**Directions for this task**
Lay out the records from the line with "Where should I" up to and including the line with "Action: tap(613, 26)" as a Markdown table with the columns Row and Line, one row per line and blank lines omitted. Leave the pictures out of the answer.

**Data records**
★ ★ ★ ★

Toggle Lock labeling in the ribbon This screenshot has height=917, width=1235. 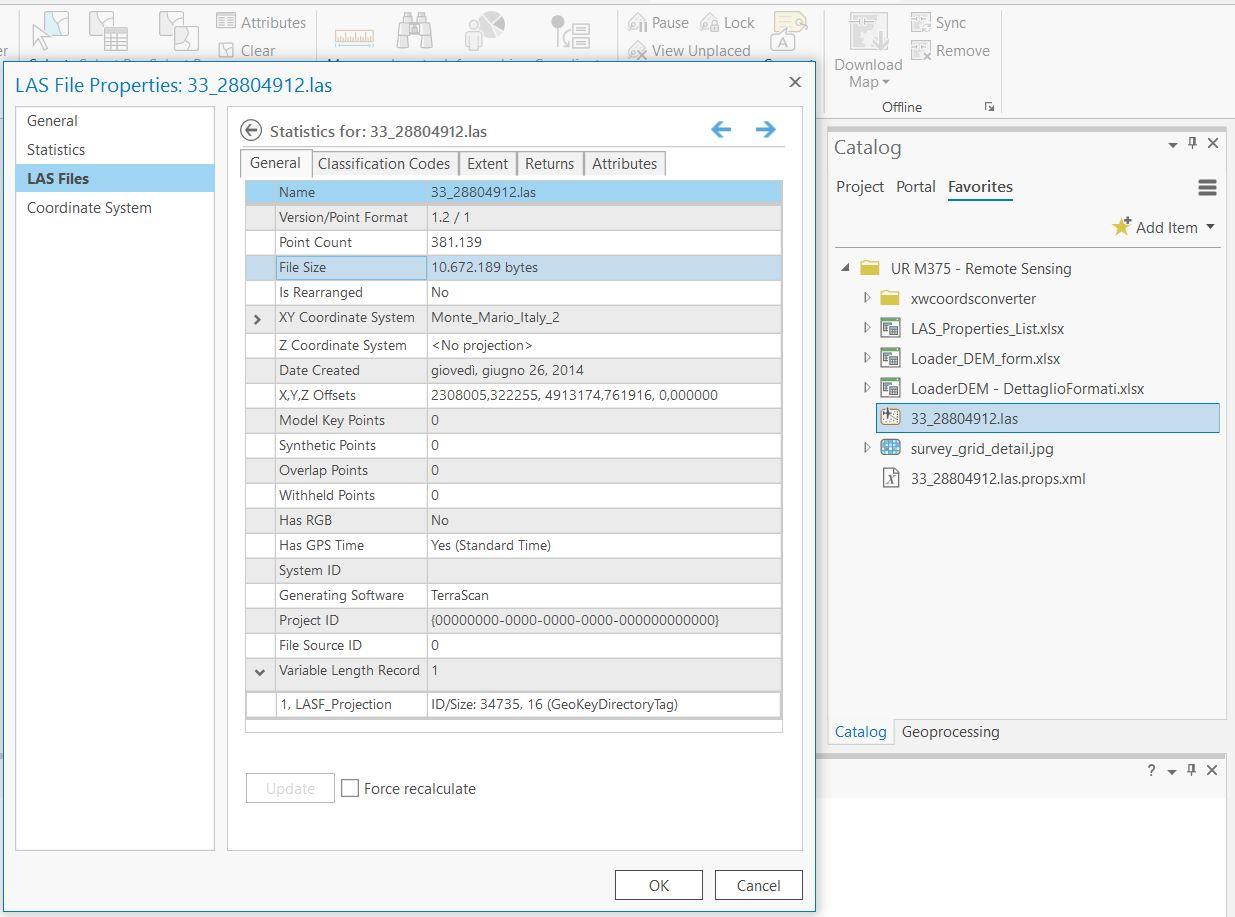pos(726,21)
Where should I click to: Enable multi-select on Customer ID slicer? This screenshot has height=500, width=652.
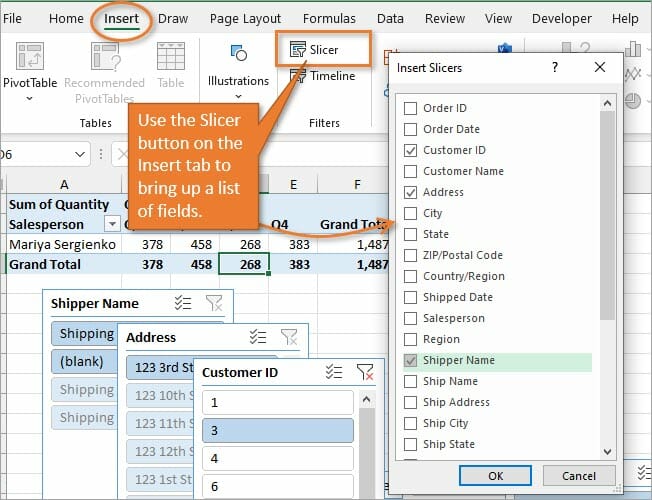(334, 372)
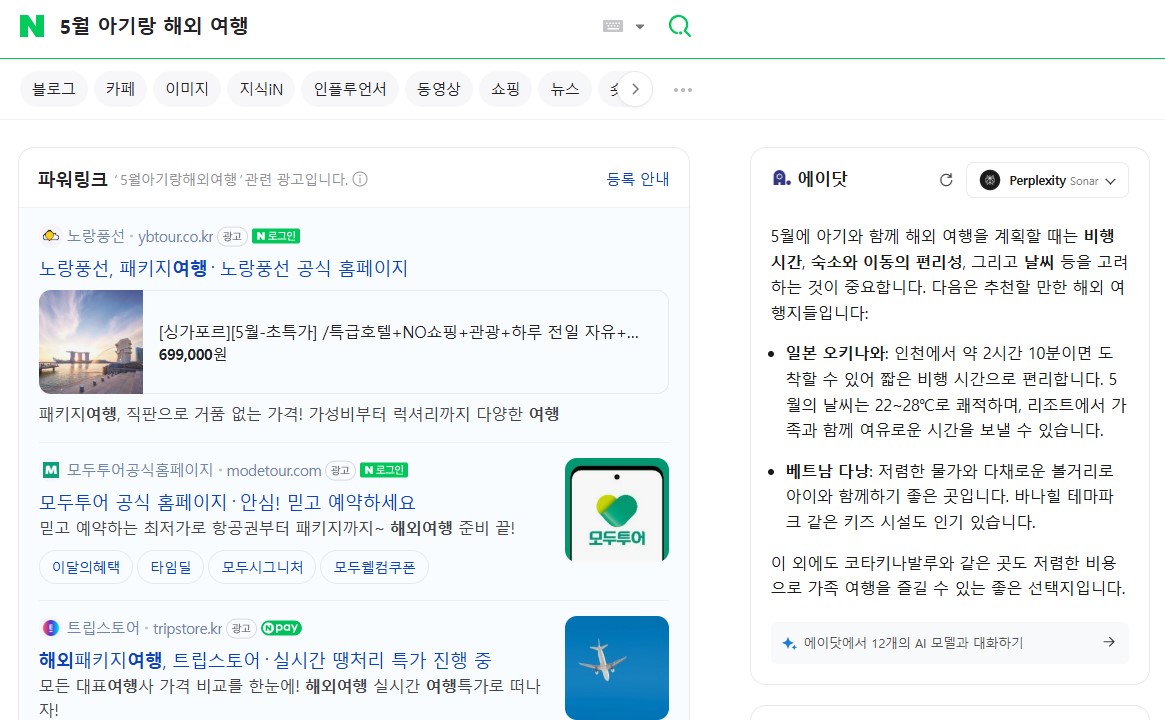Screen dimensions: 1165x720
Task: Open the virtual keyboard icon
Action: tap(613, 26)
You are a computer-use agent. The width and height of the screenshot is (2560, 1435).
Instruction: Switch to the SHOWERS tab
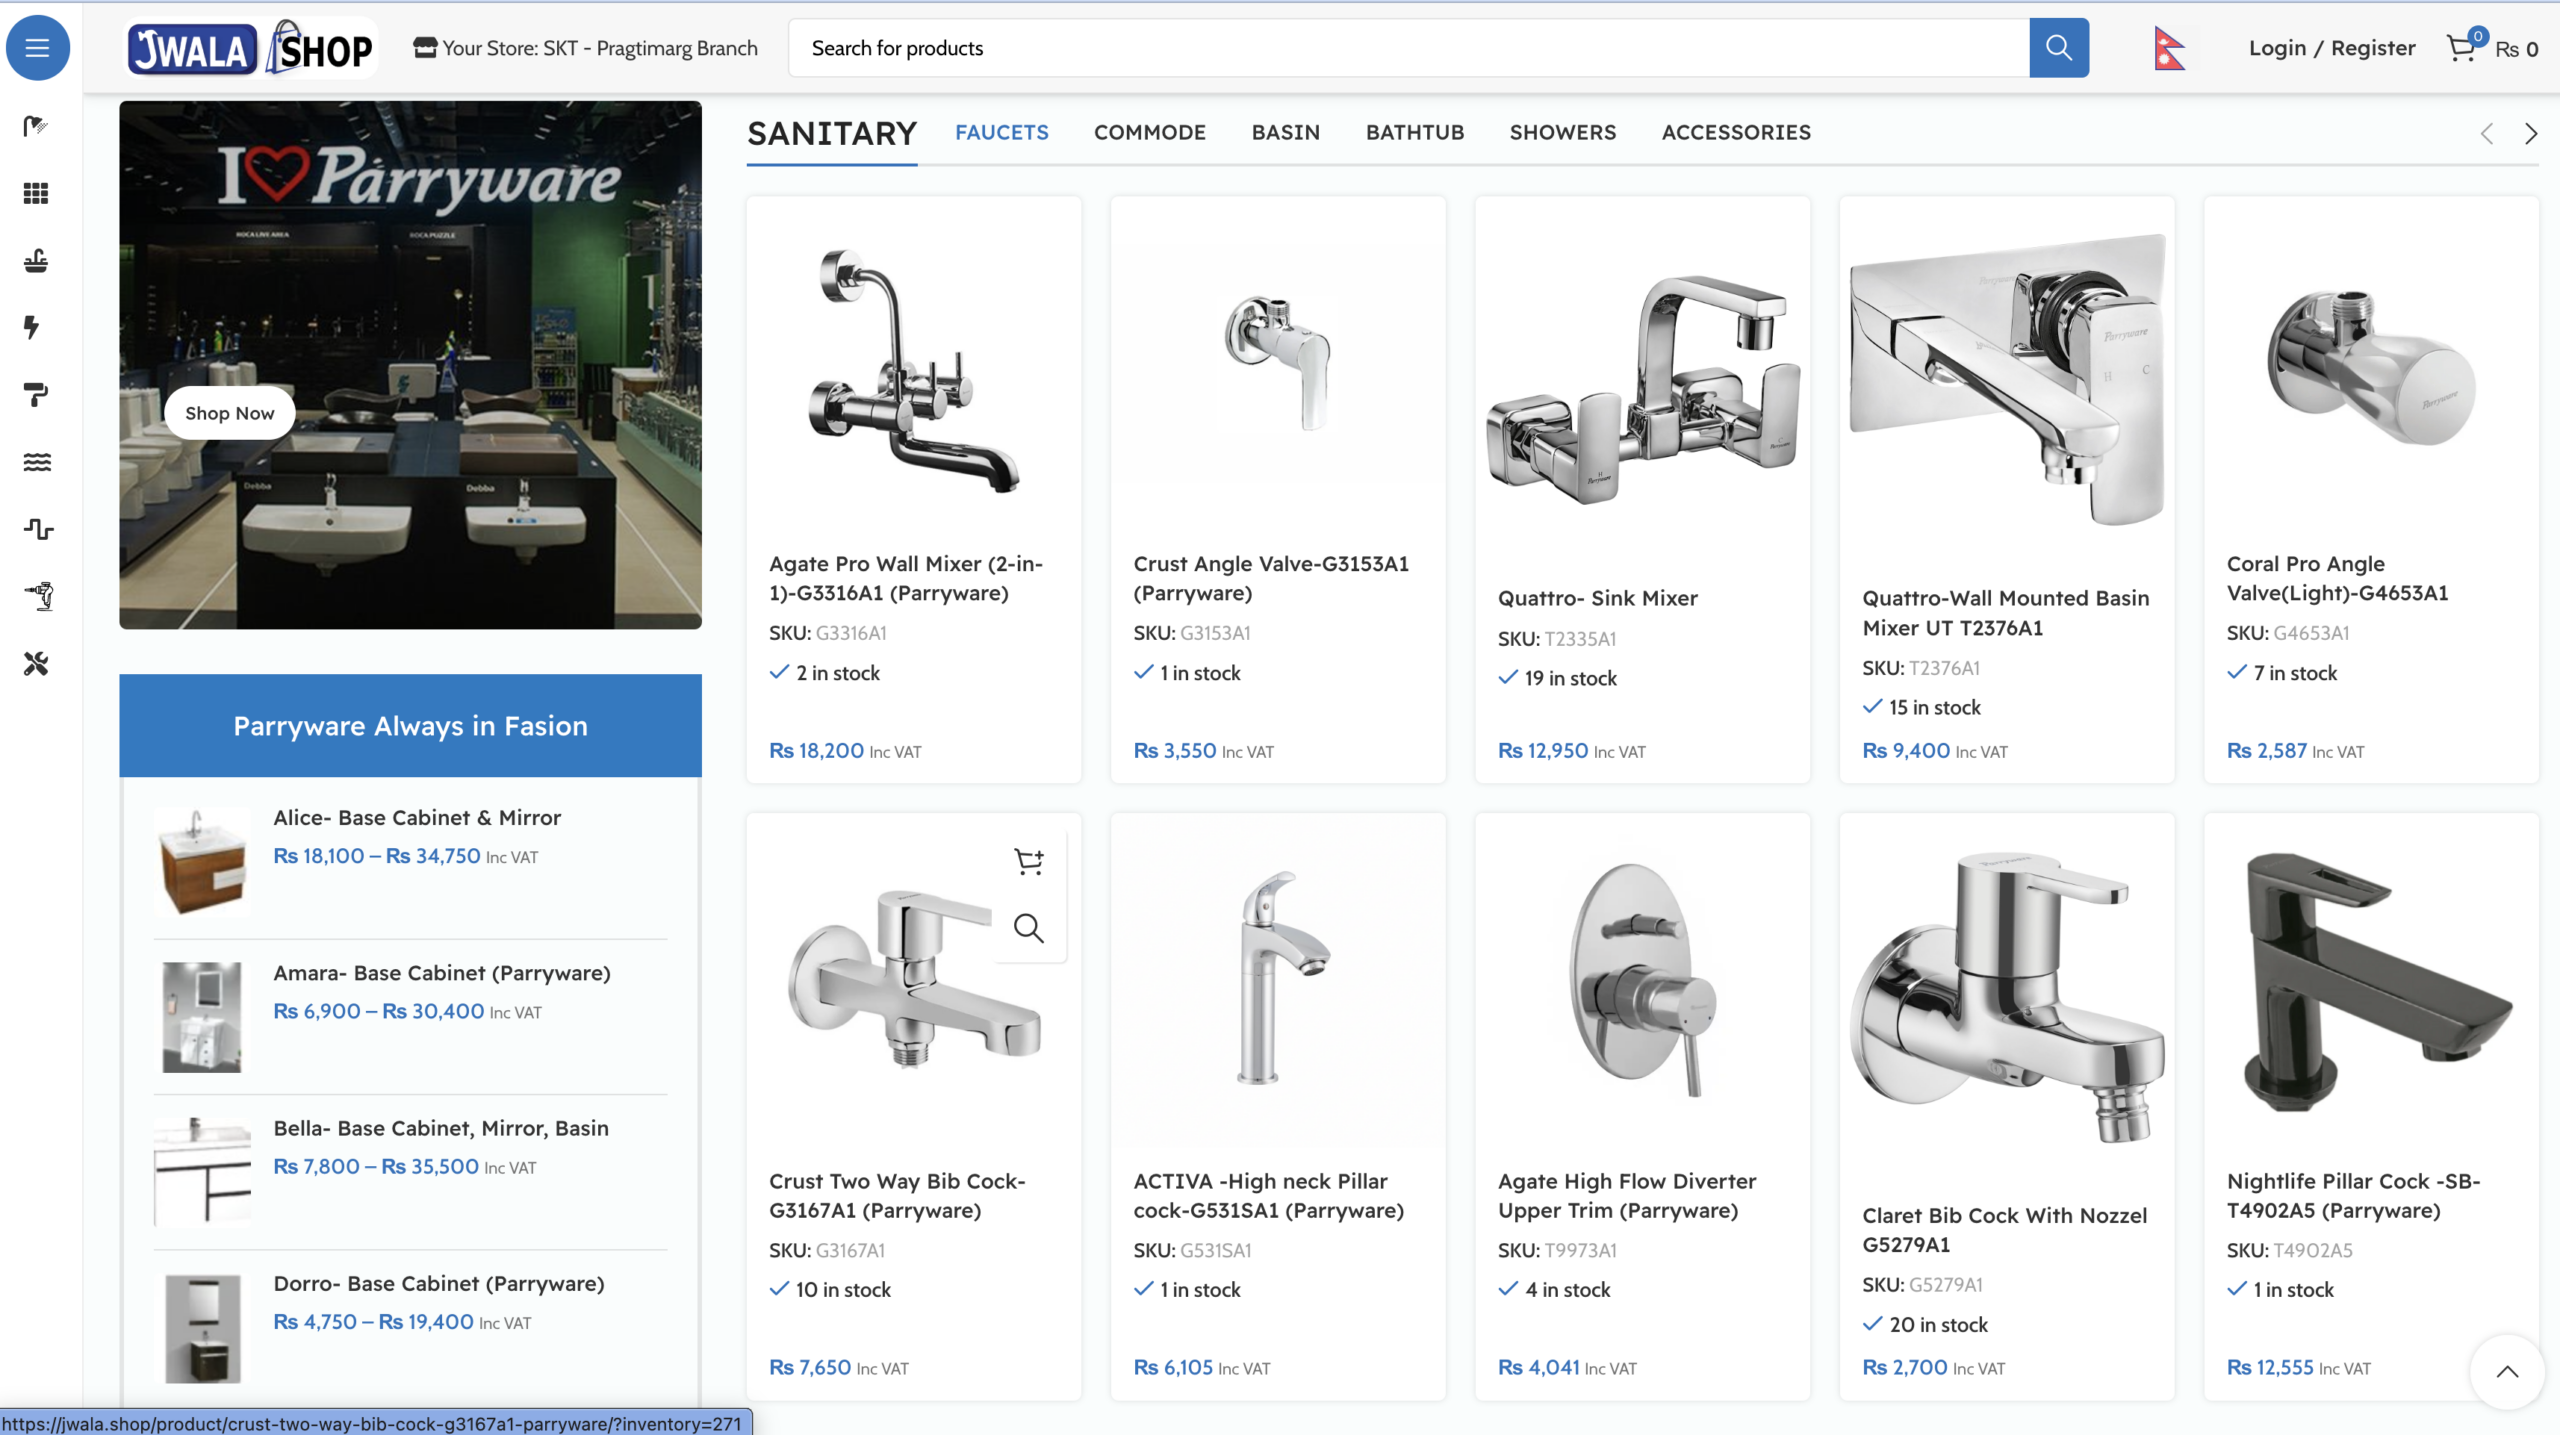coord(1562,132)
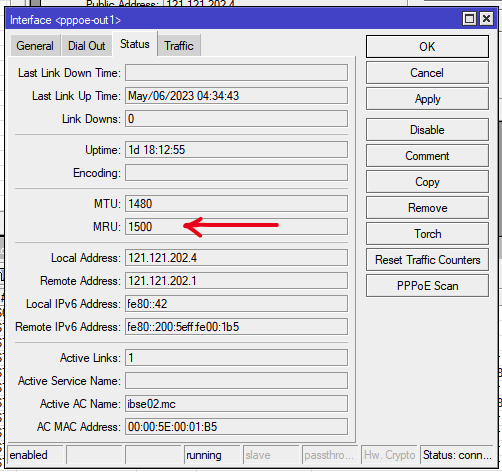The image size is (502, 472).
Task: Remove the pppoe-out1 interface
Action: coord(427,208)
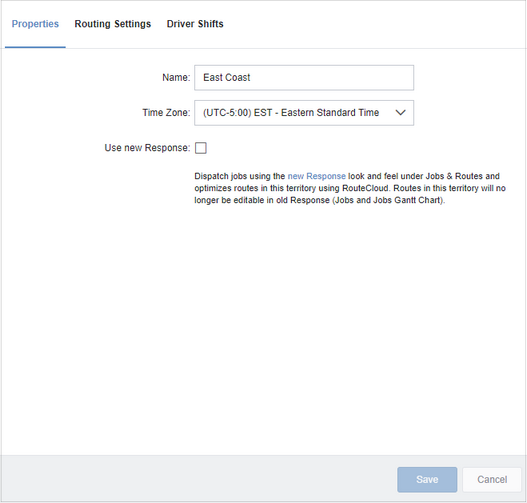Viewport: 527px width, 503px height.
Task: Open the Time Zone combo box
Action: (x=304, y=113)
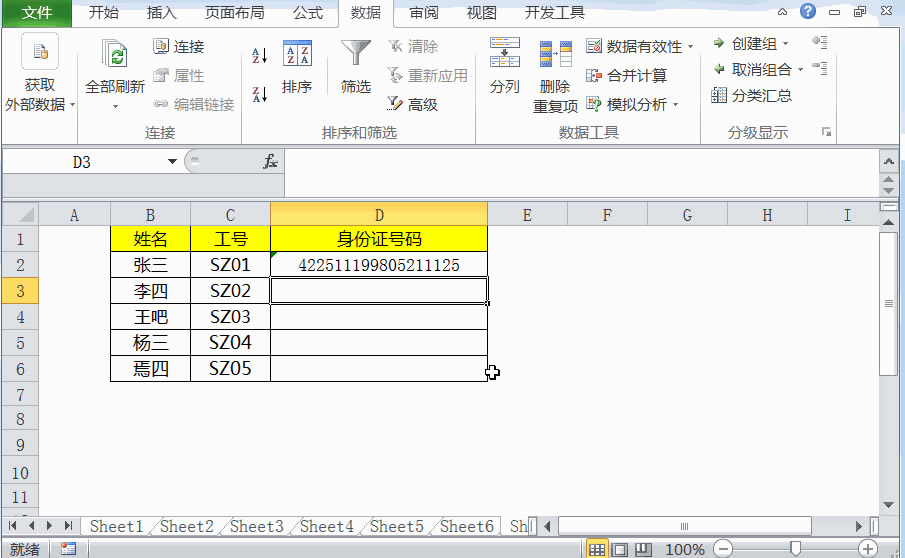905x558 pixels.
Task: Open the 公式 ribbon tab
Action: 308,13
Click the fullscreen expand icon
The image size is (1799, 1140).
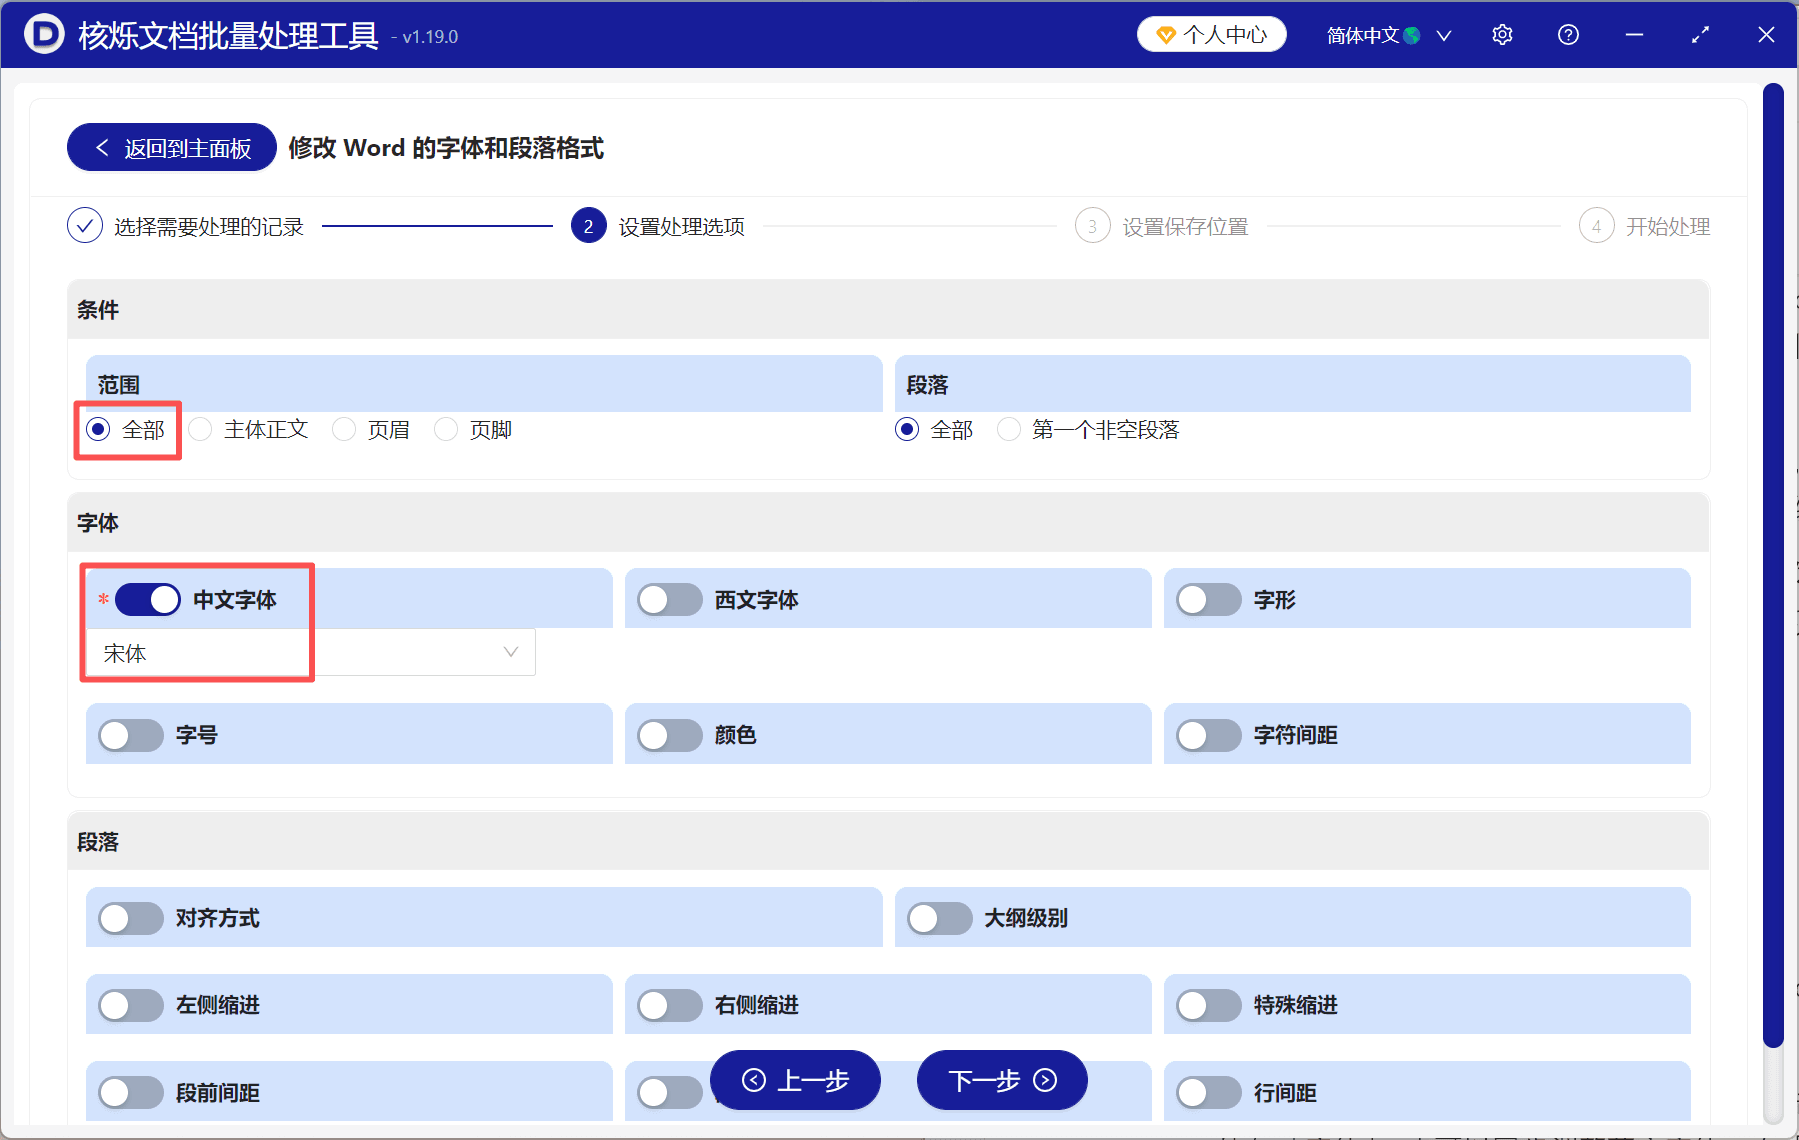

★ ★ ★ ★

**Reply to the task**
| Row | Line |
|---|---|
| 1 | Where should I click to: Enable multi-select on Customer ID slicer? This screenshot has height=500, width=652. |
| 2 | (334, 372) |
| 3 | Screen dimensions: 1165x720 |
| 4 | Task: Open the virtual keyboard icon |
| 5 | Action: tap(613, 26) |